L’interview tech et innovation
Questions - réponses pour comprendre l’actualité de la technologie, de l’intelligence artificielle et de l’innovation
Experte en systèmes d’informations, Muriel Garnier est membre du conseil d’administration du Laboratoire de l’Egalité dont elle pilote la commission IA. Sa carrière, débutée dans les années 70, s’est déroulée dans des cabinets de conseil en stratégie et management des systèmes d'information et des grands groupes, de l’Oréal à Areva. Aujourd’hui elle estime que pour éviter une nouvelle fracture, il est urgent que les femmes s'approprient les technologies omniprésentes de l’intelligence artificielle.
Que retenez-vous de votre carrière professionnelle sur la place des femmes dans l’informatique et l’IA ?
J’aime dire que je me sens un peu comme une dinosaure femelle de l'informatique. De mes études à l’Université Paris Dauphine, parcours MIAGE, à la fin de ma carrière chez Areva (devenu Orano en 2018, NDLR), j'ai vu, au fil des décennies, la présence des femmes en informatique décliner, passant de près de 40 % dans les années 70-80 à une marginalisation progressive à partir des années 90.
Pourquoi cette diminution du nombre de femmes dans la tech ?
C’est le résultat de plusieurs facteurs. L’essor de l’ordinateur personnel et des jeux vidéo dans les années 90 ont fortement attiré un public masculin. Parallèlement, les jeunes filles ont été de plus en plus orientées vers des filières comme le marketing ou la finance. De plus, on a souvent présenté l'informatique de manière très technique, alors qu'il faudrait insister sur son impact concret, ce qui attire davantage les femmes.
C'est ce constat qui vous a amenée au Laboratoire de l'Égalité ?
Exactement. J'ai rejoint l'association fondée en 2010 par Olga Trostiansky et Corinne Hirsch. Dans ce Laboratoire de l’Égalité ns et combattons les inégalités professionnelles entre femmes et hommes. Nous réunissons des experts et expertes, réalisons des états des lieux chiffrés et proposons des actions concrètes aux entreprises et aux institutions.
Comment le sujet de l'IA a-t-il été pris en compte ?
En 2017, nous avons été auditionnés par Cédric Villani dans le cadre de son rapport sur l'IA. Nous avons alors alerté sur les biais présents dans les algorithmes et bases de données. Cela a donné lieu en 2019 à la publication de notre livre L'intelligence artificielle, pas sans elles, puis, en 2020, à un pacte de l'égalité qui propose des actions concrètes aux entreprises, aux écoles, aux chercheurs et aux médias.
Quelles difficultés pointez-vous ?

> [CONSIGNES DE L'EXERCICE]:
1 - Recopiez fidèlement le passage de l'entretien qui va de « En 2017, nous » jusqu'à « et aux médias. » inclus.
2 - Répondez aux questions suivantes à partir de l'entretien.
(a) Quelle part les femmes représentaient-elles en informatique dans les années 70-80 ?
(b) En quelle année le Laboratoire de l'Égalité a-t-il été fondé ?
(c) Quel livre a été publié en 2019 ?

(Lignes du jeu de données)

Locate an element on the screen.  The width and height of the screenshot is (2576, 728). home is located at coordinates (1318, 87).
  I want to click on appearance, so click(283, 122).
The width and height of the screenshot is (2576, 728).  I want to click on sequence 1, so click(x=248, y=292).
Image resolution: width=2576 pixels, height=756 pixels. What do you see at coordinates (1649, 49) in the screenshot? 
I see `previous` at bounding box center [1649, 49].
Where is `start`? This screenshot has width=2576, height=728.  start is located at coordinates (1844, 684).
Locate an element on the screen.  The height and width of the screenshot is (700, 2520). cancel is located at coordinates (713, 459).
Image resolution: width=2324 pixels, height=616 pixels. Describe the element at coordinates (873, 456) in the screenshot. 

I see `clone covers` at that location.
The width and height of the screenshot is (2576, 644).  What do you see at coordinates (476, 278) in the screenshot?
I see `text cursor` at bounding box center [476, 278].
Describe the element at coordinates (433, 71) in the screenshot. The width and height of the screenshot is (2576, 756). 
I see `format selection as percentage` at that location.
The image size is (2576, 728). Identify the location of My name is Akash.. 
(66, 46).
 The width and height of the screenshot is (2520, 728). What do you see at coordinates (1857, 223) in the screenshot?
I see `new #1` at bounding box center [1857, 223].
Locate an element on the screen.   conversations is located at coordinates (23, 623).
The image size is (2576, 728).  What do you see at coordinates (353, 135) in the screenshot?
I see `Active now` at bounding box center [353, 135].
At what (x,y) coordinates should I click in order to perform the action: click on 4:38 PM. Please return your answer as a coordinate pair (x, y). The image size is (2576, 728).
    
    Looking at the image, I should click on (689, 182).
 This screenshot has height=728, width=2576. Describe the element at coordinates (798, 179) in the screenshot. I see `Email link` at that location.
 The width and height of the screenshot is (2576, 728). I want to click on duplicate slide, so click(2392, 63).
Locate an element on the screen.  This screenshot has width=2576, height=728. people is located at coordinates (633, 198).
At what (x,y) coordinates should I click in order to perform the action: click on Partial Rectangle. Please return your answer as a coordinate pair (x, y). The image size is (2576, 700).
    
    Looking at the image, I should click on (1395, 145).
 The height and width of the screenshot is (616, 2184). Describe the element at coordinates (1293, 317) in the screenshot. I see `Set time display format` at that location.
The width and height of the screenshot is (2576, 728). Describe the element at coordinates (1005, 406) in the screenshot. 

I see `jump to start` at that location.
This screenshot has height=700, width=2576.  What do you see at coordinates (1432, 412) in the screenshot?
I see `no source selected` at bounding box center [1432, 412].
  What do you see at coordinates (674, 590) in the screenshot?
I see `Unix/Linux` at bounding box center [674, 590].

> [RÉPONSES AUX CONSIGNES]:
1 -
En 2017, nous avons été auditionnés par Cédric Villani dans le cadre de son rapport sur l'IA. Nous avons alors alerté sur les biais présents dans les algorithmes et bases de données. Cela a donné lieu en 2019 à la publication de notre livre L'intelligence artificielle, pas sans elles, puis, en 2020, à un pacte de l'égalité qui propose des actions concrètes aux entreprises, aux écoles, aux chercheurs et aux médias.

2 -
(a) Près de 40 %.
(b) En 2010.
(c) *L'intelligence artificielle, pas sans elles*.